DIRECTIONS:
Please repeat the records below exactly, but only from the line that contains "Viewport: 1568px width, 746px height." onward, ending with the last line.

DATA:
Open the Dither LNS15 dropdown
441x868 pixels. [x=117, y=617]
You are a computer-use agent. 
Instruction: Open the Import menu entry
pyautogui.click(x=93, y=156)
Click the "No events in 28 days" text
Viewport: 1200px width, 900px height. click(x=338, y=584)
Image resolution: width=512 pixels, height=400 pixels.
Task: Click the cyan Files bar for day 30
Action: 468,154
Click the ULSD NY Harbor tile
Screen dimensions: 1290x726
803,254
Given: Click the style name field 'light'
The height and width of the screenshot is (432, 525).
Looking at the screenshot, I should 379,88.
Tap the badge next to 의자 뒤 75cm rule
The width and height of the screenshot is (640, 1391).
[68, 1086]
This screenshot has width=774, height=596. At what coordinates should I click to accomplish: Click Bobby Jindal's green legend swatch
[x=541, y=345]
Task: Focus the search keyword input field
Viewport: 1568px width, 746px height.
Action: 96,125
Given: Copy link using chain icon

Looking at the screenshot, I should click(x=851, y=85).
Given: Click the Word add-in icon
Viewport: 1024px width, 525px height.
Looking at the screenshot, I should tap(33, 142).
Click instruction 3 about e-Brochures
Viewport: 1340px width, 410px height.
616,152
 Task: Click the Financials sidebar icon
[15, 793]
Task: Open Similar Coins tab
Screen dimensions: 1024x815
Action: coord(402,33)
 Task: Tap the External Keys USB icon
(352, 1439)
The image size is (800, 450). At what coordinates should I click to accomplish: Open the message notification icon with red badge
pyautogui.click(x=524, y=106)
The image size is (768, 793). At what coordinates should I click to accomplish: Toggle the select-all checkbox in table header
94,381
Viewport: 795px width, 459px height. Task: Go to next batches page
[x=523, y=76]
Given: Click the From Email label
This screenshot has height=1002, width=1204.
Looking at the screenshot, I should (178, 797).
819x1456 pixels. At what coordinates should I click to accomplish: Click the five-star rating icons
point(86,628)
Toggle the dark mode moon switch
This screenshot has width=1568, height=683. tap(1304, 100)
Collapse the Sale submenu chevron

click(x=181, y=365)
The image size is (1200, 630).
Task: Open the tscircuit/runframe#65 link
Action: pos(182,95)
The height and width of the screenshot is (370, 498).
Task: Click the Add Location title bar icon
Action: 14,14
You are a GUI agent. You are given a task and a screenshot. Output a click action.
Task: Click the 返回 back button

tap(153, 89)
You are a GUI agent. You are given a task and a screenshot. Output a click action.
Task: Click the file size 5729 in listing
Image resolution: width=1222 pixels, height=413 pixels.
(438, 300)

TASK OUTPUT:
Viewport: 1568px width, 746px height.
Action: 96,125
Given: Copy link using chain icon

Looking at the screenshot, I should click(x=851, y=85).
Given: Click the Word add-in icon
Viewport: 1024px width, 525px height.
Looking at the screenshot, I should tap(33, 142).
Click instruction 3 about e-Brochures
Viewport: 1340px width, 410px height.
616,152
 Task: Click the Financials sidebar icon
[15, 793]
Task: Open Similar Coins tab
Screen dimensions: 1024x815
Action: coord(402,33)
 Task: Tap the External Keys USB icon
(352, 1439)
The image size is (800, 450). At what coordinates should I click to accomplish: Open the message notification icon with red badge
pyautogui.click(x=524, y=106)
The image size is (768, 793). At what coordinates should I click to accomplish: Toggle the select-all checkbox in table header
94,381
Viewport: 795px width, 459px height. Task: Go to next batches page
[x=523, y=76]
Given: Click the From Email label
This screenshot has height=1002, width=1204.
Looking at the screenshot, I should (178, 797).
819x1456 pixels. At what coordinates should I click to accomplish: Click the five-star rating icons
point(86,628)
Toggle the dark mode moon switch
This screenshot has width=1568, height=683. tap(1304, 100)
Collapse the Sale submenu chevron

click(x=181, y=365)
The image size is (1200, 630).
Task: Open the tscircuit/runframe#65 link
Action: pos(182,95)
The height and width of the screenshot is (370, 498).
Task: Click the Add Location title bar icon
Action: 14,14
You are a GUI agent. You are given a task and a screenshot. Output a click action.
Task: Click the 返回 back button

tap(153, 89)
You are a GUI agent. You are given a task and a screenshot. Output a click action.
Task: Click the file size 5729 in listing
Image resolution: width=1222 pixels, height=413 pixels.
(438, 300)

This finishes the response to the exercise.